European Central Bank quantitative easing likely to disappoint
While ECB bond buying will help corporations borrow by making bond markets more generous, it will not rebuild capital in the banking sector

Rarely has a major market event been as expected as quantitative easing from the European Central Bank; rarer still has something been so likely to underwhelm.
Almost everyone expects the ECB to announce a full-fledged QE programme at its Thursday meeting. Even French President Francois Hollande, who told business leaders on Monday that sovereign bond buying, long discussed, would become reality.
Markets expect the ECB to announce €600 billion (HK$5.38 trillion) in bond buying, according to a Reuters poll, while economists are assigning a 90 per cent probability to QE.
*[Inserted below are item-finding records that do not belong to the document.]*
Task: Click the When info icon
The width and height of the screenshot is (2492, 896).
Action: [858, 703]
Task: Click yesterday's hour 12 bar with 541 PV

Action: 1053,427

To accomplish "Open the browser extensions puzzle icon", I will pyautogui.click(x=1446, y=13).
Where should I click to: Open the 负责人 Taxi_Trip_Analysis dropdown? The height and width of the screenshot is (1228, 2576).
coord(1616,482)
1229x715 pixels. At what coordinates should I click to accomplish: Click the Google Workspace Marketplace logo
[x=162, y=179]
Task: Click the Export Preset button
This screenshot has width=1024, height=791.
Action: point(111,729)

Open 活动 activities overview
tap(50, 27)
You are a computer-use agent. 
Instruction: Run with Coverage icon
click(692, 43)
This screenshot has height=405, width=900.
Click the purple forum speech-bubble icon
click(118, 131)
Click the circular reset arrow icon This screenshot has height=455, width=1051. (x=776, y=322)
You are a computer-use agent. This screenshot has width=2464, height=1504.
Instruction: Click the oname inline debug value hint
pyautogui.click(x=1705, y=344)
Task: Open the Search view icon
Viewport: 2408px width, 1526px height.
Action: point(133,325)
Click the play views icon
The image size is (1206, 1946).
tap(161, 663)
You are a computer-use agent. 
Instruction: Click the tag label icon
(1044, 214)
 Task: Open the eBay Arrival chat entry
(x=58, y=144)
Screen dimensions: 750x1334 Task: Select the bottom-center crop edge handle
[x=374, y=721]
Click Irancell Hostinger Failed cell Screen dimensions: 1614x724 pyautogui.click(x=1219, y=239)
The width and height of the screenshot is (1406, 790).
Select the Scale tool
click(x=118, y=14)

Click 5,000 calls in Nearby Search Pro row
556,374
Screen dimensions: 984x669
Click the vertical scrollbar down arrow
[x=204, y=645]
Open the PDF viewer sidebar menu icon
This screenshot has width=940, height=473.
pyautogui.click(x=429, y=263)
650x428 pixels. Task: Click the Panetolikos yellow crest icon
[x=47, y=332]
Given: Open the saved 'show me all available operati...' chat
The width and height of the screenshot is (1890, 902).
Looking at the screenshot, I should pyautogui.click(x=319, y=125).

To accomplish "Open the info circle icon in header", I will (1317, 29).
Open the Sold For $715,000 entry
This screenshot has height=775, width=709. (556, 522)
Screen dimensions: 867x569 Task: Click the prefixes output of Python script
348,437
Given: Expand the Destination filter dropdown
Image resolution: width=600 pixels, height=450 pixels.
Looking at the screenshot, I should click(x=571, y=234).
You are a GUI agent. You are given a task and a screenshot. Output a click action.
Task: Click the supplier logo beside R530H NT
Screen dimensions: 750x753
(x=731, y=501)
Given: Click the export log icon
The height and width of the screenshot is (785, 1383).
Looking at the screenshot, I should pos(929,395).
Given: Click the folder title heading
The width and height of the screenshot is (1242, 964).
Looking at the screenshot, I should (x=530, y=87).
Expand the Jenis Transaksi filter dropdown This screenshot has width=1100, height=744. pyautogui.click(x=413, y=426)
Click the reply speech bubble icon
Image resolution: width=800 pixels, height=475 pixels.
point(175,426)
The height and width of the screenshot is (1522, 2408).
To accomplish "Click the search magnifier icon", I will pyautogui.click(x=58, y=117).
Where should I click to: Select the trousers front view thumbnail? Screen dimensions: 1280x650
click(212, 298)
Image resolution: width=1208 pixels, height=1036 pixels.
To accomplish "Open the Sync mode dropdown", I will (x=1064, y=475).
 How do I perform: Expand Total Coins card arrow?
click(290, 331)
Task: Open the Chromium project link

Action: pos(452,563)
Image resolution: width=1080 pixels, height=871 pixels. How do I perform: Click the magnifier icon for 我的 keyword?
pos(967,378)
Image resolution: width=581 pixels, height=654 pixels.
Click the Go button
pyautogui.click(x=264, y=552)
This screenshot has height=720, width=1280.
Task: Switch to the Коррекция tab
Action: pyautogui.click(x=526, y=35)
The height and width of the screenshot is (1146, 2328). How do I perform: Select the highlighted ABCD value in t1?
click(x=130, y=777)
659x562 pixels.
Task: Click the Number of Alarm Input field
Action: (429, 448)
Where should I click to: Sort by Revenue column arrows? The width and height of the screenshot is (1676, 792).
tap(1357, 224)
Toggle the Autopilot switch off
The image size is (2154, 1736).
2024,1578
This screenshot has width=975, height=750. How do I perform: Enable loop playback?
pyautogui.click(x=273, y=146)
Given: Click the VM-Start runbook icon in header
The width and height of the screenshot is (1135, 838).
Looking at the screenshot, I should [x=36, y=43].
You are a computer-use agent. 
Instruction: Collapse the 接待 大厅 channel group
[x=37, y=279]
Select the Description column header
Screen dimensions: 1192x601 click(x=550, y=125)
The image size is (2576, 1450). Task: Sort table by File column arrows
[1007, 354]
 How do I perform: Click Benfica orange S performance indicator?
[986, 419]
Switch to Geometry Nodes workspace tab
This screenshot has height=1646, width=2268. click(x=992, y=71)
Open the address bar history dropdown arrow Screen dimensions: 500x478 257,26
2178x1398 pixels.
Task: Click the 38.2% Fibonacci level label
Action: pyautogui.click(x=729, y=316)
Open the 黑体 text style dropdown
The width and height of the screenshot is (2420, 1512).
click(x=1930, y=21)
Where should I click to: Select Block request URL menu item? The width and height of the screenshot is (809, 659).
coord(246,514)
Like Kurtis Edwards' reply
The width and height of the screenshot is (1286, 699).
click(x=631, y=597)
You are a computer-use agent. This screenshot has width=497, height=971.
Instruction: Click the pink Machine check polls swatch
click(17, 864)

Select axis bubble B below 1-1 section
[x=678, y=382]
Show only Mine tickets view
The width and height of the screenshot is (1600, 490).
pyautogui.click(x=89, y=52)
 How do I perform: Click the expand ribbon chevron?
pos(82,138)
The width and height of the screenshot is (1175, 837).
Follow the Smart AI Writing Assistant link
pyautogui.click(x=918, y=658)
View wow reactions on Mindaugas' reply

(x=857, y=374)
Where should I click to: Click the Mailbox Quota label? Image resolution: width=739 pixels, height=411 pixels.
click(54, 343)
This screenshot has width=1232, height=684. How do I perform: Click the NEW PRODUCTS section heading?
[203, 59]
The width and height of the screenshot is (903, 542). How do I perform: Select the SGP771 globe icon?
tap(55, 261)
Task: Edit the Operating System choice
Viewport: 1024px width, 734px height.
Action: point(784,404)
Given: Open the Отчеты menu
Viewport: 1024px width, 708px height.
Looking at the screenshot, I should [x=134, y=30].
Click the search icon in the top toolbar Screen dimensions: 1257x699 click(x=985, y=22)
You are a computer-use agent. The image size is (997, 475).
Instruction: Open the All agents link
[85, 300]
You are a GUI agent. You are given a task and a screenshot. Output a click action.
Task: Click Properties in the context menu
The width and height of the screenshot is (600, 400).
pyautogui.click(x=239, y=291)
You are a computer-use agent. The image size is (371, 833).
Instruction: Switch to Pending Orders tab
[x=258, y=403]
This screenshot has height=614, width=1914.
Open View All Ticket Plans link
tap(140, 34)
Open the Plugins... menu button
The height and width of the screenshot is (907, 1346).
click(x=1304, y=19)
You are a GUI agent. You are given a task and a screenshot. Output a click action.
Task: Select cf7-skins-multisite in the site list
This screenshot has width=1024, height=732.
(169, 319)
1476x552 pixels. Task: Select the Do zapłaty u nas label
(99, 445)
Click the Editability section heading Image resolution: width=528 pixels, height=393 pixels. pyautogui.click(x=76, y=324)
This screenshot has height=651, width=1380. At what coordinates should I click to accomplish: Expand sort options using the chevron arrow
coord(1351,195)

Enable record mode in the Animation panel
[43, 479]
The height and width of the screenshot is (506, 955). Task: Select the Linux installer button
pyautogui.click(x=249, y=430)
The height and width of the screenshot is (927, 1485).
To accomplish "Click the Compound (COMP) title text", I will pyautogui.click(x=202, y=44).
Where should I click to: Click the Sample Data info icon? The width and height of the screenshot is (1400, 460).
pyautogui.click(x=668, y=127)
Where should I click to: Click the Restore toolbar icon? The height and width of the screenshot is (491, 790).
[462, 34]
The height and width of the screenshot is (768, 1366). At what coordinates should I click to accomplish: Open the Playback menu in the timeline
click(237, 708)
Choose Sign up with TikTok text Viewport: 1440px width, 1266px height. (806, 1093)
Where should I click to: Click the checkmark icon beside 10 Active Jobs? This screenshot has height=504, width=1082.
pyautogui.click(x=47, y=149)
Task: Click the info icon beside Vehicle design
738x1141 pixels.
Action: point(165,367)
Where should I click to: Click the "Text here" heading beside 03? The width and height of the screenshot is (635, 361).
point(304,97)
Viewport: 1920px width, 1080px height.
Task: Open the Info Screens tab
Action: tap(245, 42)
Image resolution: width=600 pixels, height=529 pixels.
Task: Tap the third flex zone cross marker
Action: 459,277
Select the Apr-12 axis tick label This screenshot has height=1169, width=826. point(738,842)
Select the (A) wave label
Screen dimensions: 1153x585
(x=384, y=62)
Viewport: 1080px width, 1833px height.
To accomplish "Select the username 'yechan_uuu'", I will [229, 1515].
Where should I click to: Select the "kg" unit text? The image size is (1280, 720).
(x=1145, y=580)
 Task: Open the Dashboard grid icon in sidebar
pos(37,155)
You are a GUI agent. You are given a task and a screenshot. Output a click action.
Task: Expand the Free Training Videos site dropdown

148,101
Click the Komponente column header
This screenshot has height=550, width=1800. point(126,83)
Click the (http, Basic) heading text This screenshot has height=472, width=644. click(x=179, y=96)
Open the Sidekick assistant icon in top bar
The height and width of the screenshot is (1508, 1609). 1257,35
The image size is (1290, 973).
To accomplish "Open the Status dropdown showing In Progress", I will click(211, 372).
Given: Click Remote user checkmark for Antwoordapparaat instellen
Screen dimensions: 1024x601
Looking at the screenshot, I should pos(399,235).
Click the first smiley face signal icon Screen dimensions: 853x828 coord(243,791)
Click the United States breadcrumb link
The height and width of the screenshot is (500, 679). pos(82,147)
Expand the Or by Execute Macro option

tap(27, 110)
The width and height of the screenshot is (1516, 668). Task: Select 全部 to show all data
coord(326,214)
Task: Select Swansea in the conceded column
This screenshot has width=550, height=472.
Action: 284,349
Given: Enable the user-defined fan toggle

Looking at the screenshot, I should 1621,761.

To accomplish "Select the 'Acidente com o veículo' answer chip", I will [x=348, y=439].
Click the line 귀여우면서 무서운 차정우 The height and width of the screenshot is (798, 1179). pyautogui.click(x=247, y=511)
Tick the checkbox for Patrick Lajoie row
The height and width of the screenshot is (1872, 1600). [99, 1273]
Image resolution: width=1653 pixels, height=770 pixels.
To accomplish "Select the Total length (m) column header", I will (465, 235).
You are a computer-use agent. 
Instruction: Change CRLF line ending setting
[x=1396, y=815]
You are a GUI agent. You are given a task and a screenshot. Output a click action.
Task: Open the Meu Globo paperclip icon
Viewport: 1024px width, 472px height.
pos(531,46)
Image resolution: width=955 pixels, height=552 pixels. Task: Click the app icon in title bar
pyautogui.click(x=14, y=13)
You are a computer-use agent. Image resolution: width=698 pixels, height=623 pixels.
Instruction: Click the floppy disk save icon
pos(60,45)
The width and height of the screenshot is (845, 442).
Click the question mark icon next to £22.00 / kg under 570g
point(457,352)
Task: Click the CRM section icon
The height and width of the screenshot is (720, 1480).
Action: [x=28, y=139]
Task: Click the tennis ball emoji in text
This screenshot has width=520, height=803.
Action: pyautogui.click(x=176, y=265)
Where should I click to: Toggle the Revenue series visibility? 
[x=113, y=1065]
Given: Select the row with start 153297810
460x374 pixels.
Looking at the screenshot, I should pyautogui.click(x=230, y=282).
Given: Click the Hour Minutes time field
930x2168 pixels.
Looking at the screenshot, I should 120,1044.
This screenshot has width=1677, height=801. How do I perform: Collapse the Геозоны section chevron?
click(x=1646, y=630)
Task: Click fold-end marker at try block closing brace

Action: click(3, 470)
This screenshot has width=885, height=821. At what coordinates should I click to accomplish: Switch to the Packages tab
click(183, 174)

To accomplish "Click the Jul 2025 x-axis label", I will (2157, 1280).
Reports suggest the bond buying may be delegated to national central banks, rather than sitting on the ECB's balance sheet. This tactic in part is intended to blunt criticism of QE from Germany and elsewhere and to dampen any suggestion that bond buying amounts to direct government monetary financing by the ECB. While perhaps offering a polite fiction that the euro project will continue apace, the idea that the risks of QE might not be shared among member states sends an unsettling message.
It is unclear if Greece would take part, a thorny issue given speculation that its Sunday election will set the stage for dickering over debt terms that could end in default or a euro zone fracture.
While the markets look at the threat of deflation and a recession in the euro zone and take QE as a given, opposition in Germany from the Bundesbank and government is still real.
Indeed driving the euro lower is one of the points of QE, as is driving risky assets like equities and corporate bonds higher. To meet those goals, the ECB will have to deliver a clearly enunciated, large and detailed plan.